# Model Optimization

Original deep learning model architectures tend to be large and very complex. In many cases,
smaller and simplified versions can be used. They do the job equally well but perform much
better - an 8-bit model will use a fraction of the memory required by an FP64 one. That
is why you should always use a model that is optimized for your use case.

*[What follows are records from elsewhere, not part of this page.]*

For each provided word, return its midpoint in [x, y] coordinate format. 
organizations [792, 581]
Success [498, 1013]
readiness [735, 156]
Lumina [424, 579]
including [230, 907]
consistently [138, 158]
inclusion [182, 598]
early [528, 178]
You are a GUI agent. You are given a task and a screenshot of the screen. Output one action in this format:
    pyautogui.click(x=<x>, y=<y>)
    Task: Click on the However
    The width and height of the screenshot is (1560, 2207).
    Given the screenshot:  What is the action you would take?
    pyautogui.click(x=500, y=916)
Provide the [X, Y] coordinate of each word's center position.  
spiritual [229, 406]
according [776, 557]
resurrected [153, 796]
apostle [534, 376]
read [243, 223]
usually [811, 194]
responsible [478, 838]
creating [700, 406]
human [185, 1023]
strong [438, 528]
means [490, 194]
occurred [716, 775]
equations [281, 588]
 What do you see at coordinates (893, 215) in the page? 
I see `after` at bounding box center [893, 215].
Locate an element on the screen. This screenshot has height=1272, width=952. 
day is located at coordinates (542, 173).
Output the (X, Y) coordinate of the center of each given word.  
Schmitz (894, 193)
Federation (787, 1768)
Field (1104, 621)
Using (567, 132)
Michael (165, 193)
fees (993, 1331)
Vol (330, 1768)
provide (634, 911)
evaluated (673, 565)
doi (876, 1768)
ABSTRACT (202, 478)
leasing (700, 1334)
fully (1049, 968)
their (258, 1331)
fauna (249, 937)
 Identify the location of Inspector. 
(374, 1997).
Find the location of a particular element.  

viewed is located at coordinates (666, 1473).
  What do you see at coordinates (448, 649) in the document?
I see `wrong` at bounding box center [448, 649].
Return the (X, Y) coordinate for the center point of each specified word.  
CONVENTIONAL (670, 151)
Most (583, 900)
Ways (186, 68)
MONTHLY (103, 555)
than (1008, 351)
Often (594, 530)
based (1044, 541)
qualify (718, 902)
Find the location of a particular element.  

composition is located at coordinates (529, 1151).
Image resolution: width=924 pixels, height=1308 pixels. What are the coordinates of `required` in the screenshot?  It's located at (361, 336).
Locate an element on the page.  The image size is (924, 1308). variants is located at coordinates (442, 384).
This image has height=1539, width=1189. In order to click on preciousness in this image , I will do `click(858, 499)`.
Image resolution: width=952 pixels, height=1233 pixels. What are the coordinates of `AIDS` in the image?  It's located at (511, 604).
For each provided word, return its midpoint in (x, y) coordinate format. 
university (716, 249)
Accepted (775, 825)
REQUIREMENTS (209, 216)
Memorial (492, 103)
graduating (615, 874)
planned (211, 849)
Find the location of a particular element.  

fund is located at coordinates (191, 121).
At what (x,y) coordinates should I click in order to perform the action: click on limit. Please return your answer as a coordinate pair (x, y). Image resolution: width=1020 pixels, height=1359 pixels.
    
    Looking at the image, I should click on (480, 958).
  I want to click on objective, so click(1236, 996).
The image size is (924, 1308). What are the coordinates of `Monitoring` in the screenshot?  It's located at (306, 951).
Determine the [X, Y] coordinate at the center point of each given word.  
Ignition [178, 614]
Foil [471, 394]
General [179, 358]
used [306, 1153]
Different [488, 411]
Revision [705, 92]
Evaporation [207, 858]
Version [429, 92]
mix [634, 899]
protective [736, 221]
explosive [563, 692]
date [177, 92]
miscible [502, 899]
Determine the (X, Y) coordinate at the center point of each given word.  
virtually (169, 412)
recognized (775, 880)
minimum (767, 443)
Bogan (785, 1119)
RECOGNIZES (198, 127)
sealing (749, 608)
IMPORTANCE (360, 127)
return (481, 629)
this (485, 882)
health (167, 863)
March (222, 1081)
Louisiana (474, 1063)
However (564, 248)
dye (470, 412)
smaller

To do so, use [Neural Network Compression Framework (NNCF)](https://docs.openvino.ai/nncf),
a collection of optimization algorithms that make your models smaller and faster. To learn
more about it, check out NNCF documentation and articles on:

:::{line-block}
[Quantization (no retraining)](https://docs.openvino.ai/2025/openvino-workflow/model-optimization-guide/quantizing-models-post-training.html)
     The easiest way to optimize a model, it does not require retraining or fine-tuning, it
     just reduces the model size. Going from an FP64-based model to a quantized INT8 one
     will greatly improve the file size, memory footprint, throughput and latency. It may
     result in a drop in accuracy, though, which is why you should check if this
     accuracy-performance tradeoff is acceptable.

[Weight Compression](https://docs.openvino.ai/2025/openvino-workflow/model-optimization-guide/weight-compression.html)
     An easy-to-use method targeting Large Language Models. It is a type of quantization that
     compresses only part of the model, its weights, not activations. It provides increased
     performance with relatively little impact on accuracy.

[Training-time Optimization](https://docs.openvino.ai/2025/openvino-workflow/model-optimization-guide/compressing-models-during-training.html)
     A more complex and time-consuming method involving multiple algorithms that are executed
     while the model is retrained. It also requires the use of the model's original framework,
     for NNCF, it is either PyTorch or TensorFlow. With features such as Structured or
     Unstructured Pruning and Quantization-aware Training, it will give you just the model
     that fits your needs, optimally balancing its performance and accuracy.
:::